Do you have any non-shortened versions?
To answer your general point: I truly believe that the use of weaponized exploits risks crashing the world economy. Software engineering is simply not prepared to deal with this threat.
With the number of dependencies present in large software projects, there is no way any amount of global surveillance, isolation, or firewalling could sufficiently isolate and protect the software development process of widely deployed software projects in order to prevent scenarios where malware sneaks in through a dependency into software that is critical to the function of the world economy.
Such malware could be quite simple: One day, a timer goes off, and any computer running the infected software turns into a brick.
This shit is a doomsday scenario on the order of nuclear conflagration, and anything short of global disarmament risks humanity (or at least large sectors of the world economy) losing access to computing for months or even years.

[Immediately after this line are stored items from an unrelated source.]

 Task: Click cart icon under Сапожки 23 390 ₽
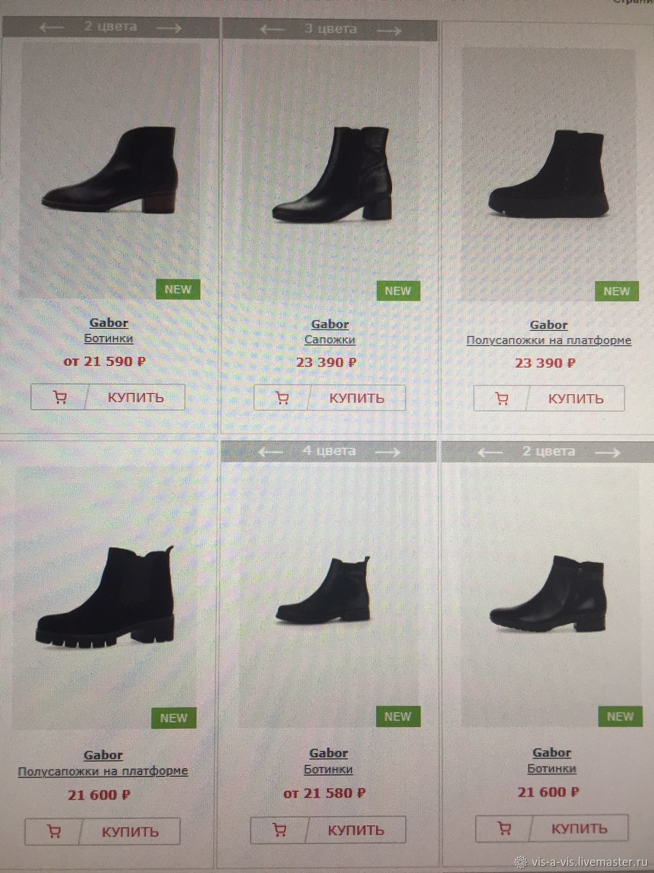point(283,398)

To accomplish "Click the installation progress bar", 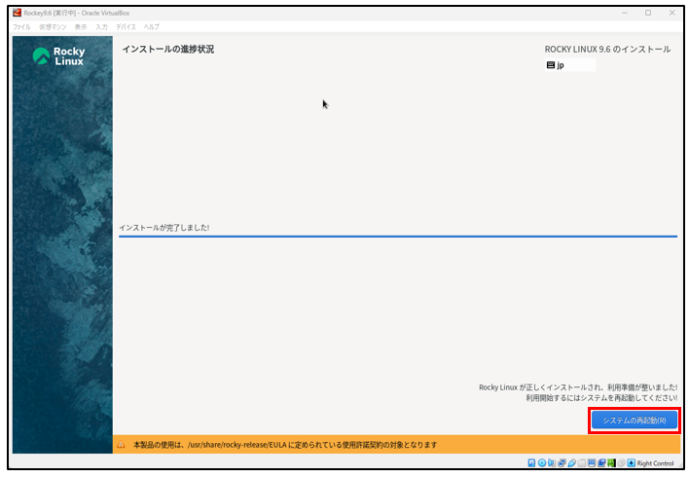I will pyautogui.click(x=397, y=236).
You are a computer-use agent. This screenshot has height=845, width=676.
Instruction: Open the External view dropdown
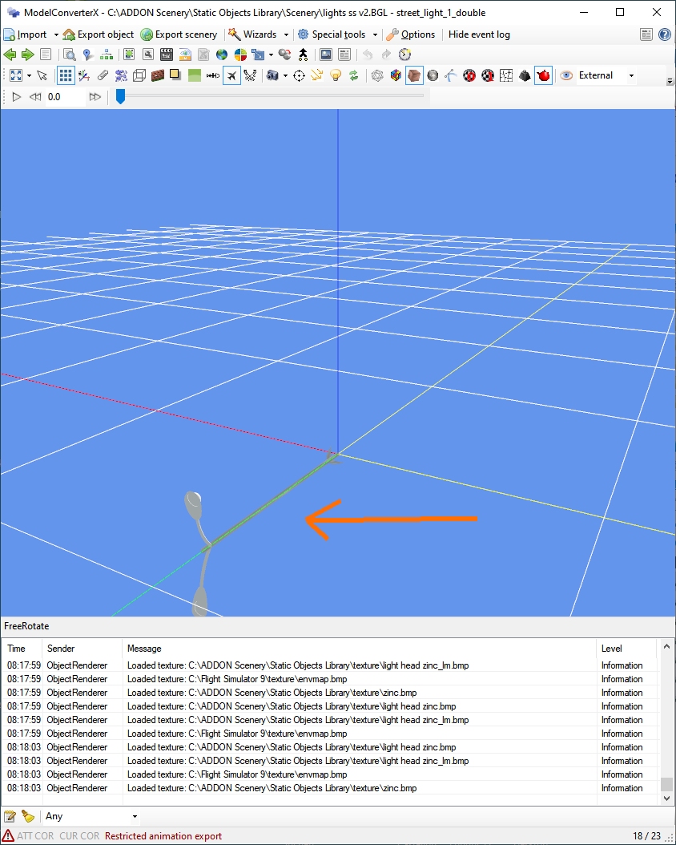pos(631,75)
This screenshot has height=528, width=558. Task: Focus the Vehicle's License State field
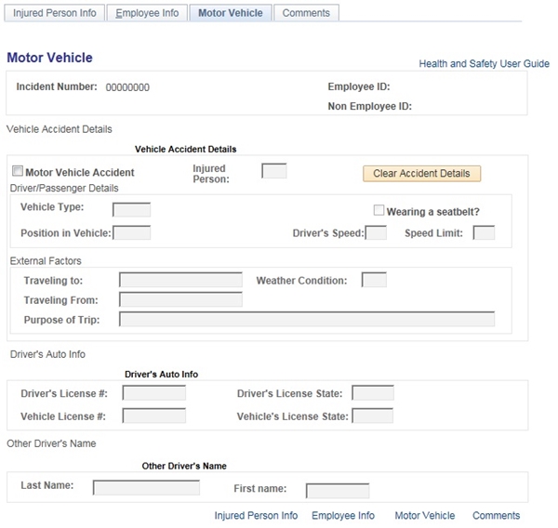point(372,416)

There is no M.A.D. scenario as a deterrent here either. Stockpiling more exploits does not make us safer. In fact, the more exploits exist, the higher the risk of the wrong one leaking -- and it really only takes a chain of just a few of the right exploits for this to happen. There will also be no clear vector for retaliation. Moreover, how do you retaliate if you have no functioning computer systems or networks left?
If there's *anything* we should be spending the NSA's $10B+/yr budget on, it's making sure key software development processes are secure against tampering, exploitation, and backdoors, not reading people's fucking email.
End the madness before it's too late.
Hi, it doesn't bother me that you have excluded the shortened URLs etc. Let me try again... Also, I agree with the stuff you have said above. Yes. Yes. Yes. Also, end the madness, ditto!
That said, here is (hopefully better) non-shortened link... Anything you can do to provide remedy or clarification, would be great help.
Tor needs a toaster. What I mean is that most people r4eally do not wish to figure out how to load and configure secure stuff and keep prying unconstitutional searches and seizures of our digital effects. Most people do nor really need to understand it either AS Long AS it works and is effortless. They need something that they point and click and they have the best we can manage LIKE a TOASTER plug it in and everything comes out light brown with no special skills. REMEMBER, the more grandmothers and children who use Government or better grade encryption the better everyone else will blend in. I personally have no real need except that it ticks me off to live in a police state with the likes of The NSA looking over everyones shoulders and denying freedoms that were well understood at the foundation of our nation.
Is there some way to have a torified way to have my computer generate BTC for donation to TOR perhaps on a distributed basis. OR perhaps could TOR SET UP ITS OWN CYBERCURRENCY!
It might be nice to also keep out 10 % of what I make for future uses which i might figure out later.